[Records from a data collection]
※ ※ ※

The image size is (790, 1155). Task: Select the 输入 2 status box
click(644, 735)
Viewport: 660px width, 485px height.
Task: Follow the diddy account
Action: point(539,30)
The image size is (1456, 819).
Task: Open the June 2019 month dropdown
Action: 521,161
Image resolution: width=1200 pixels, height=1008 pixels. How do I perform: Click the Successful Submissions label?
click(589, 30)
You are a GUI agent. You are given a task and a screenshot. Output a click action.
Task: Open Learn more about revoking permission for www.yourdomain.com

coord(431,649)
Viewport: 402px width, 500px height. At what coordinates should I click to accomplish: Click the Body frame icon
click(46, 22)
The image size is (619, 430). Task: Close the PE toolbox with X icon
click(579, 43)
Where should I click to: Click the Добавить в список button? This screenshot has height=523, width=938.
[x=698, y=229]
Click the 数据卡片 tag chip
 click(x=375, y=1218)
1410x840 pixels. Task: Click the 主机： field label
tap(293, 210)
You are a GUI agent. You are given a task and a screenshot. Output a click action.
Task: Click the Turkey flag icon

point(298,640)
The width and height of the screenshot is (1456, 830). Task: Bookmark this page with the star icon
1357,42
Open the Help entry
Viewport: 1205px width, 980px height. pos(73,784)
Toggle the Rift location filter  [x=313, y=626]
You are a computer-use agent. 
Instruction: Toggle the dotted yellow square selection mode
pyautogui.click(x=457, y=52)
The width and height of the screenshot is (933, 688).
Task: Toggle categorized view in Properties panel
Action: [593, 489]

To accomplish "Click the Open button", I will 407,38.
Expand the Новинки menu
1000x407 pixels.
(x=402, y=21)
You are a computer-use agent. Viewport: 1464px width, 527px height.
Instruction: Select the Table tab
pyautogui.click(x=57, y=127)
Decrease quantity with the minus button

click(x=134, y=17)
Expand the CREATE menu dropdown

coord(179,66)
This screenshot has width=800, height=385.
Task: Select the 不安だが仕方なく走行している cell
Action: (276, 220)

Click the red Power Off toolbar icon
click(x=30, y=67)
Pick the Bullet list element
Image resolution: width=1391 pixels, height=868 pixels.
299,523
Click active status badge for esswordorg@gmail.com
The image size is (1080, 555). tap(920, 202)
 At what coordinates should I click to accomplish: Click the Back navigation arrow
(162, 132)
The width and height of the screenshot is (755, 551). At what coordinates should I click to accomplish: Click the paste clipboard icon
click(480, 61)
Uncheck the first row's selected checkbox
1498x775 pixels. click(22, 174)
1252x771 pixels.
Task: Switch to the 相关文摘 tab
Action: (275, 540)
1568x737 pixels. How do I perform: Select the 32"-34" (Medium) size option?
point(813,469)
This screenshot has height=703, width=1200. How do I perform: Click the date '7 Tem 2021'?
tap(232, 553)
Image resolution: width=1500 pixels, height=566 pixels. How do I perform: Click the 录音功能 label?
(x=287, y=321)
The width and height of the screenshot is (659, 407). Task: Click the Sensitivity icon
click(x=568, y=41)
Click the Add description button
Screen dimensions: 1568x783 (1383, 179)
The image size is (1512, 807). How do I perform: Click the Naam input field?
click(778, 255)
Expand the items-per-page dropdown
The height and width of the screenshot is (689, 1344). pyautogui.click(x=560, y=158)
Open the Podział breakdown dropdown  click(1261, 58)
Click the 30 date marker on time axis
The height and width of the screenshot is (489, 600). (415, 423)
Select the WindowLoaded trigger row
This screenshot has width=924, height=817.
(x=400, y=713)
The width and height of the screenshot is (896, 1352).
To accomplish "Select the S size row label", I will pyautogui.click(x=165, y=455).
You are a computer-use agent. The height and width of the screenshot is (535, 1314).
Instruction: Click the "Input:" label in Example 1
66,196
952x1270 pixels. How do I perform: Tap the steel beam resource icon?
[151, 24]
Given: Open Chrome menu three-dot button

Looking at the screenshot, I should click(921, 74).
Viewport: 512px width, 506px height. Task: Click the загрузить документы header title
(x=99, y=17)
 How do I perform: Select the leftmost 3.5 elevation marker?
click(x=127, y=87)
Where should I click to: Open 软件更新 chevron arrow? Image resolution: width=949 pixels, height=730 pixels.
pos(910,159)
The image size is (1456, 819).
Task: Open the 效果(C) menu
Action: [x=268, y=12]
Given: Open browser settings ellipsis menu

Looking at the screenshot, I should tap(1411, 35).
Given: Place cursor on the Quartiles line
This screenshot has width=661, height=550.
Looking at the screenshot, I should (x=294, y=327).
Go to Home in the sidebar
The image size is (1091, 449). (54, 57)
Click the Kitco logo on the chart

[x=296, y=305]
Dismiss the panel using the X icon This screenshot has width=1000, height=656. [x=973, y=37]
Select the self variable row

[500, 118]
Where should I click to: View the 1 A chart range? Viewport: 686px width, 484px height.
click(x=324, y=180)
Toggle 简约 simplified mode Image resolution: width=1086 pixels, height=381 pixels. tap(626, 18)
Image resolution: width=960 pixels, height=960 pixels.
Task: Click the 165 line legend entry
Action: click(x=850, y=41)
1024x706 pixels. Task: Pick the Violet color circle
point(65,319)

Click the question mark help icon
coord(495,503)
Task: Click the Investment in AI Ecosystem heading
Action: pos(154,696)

※ ※ ※

== Written problem ==
How many lines of the entries above contain the string "date"? Reply with the number alone.

== In response ==
2